Das ist zum Jahreswechsel korrekt.
Mein Nachbar bestreitet sein Verschulden und dass bei dem
Vorfall überhaupt ein Schaden entstanden ist.
Seine Ausführungen zum Vorfall legen zumindest nahe, dass
Ermittlungen nötig wären, um den Sachverhalt aufzuklären.
Der Kfz-Haftpflichtversicherer ist nach eigenem Ermessen regulierungs- und prozeßführungsbefugt (§ 10 I und V AKB), d.h. er kann Ansprüche von Geschädigten regulieren, auch wenn sich der Versicherungsnehmer für unschuldig hält. Normalerweise regulieren Versicherer aber nicht, wenn sie aufgrund irgendwelcher Anhaltspunkte auch nur die kleinste Möglichkeit sehen, nicht zu regulieren. Im geschilderten Fall hat der Versicherer wohl also eindeutige Informationen, die ein Verschulden des Nachbarn nahelegen.
Ich dachte, es sei möglich, einen evtl. Schaden selbst zu
begleichen, um eine Erhöhung des Beitrages zu vermeiden.
Hat er die Möglichkeit gar nicht mehr ?
Doch, das würde ihm der Versicherer, wenn es rechnerisch Sinn macht, auch anbieten.
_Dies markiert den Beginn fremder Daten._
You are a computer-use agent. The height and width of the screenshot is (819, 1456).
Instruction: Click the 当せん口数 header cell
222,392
Es besteht der Verdacht, dass die Gegenseite nicht die
Wahrheit sagt, gibt es die Möglichkeit, Einsicht zu nehmen in
die Aussagen der Gegenseite. Wie kann man dazu Stellung nehmen
und sich verteidigen?
Über einen Rechtsanwalt, der die polizeiliche Ermittlungsakte einsieht. Auf Einsicht in die Aussagen, die der Geschädigte gegenüber der Versicherung macht, hat der VN keinen Anspruch, ist aber meistens kein Problem.
Falls die Versicherung sich entschließt zu zahlen, gibt es
dann noch die Möglichkeit den Rechtsweg zu beschreiten ?
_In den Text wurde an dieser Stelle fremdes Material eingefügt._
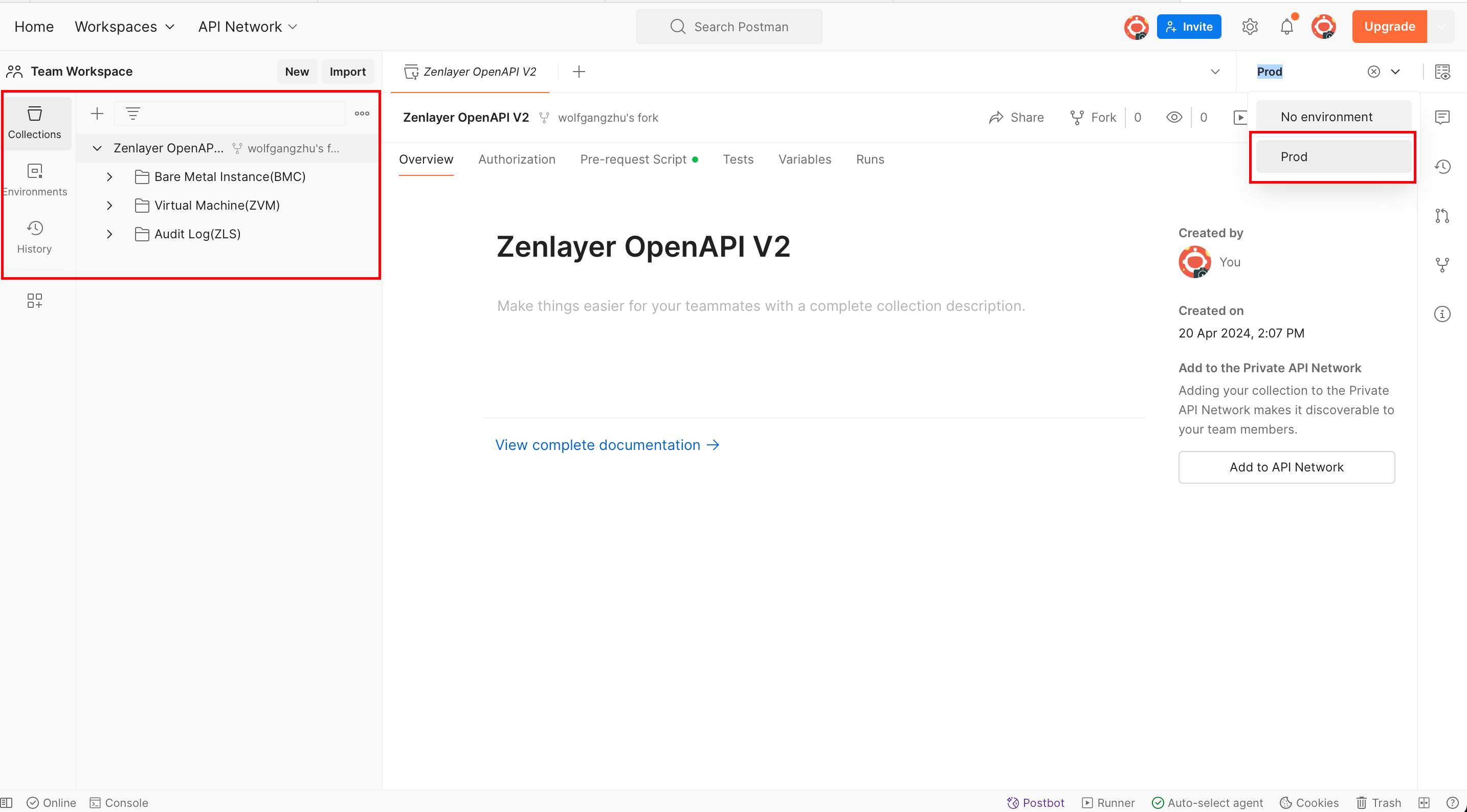
Task: Open the History sidebar panel
Action: pyautogui.click(x=34, y=237)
Die Ansprüche der Gegenseite wurden dann ja schon befriedigt,
der Schaden meines Nachbarn ist dann nur die Beitragserhöhung,
aber im Verhältnis Versicherungsnehmer - Versicherung.
Wenn der Nachbar selbst auch einen Schaden hat, kann er unabhängig davon, wie sein Versicherer sich verhält, seine Ansprüche klageweise beim gegnerischen Versicherer geltend machen. Erreicht er da eine für ihn günstige Entscheidung, bindet das zwar nicht seinen eigenen Versicherer, faktisch hält sich aber jeder dran.
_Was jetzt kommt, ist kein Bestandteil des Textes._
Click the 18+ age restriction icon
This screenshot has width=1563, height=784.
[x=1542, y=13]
Wenn er es schafft, seinen Versicherer an der Regulierung zu hindern, der Geschädigte dann klagt und die Versicherung letztlich zahlen muß, kann der Versicherer sich rein theoretisch sogar wegen der Verfahrenskosten an den Nachbarn halten (§ 10 IX AKB), da diese Kosten nicht angefallen wären, wen der Versicherer gleich reguliert hätte, wie er es gewollt hat.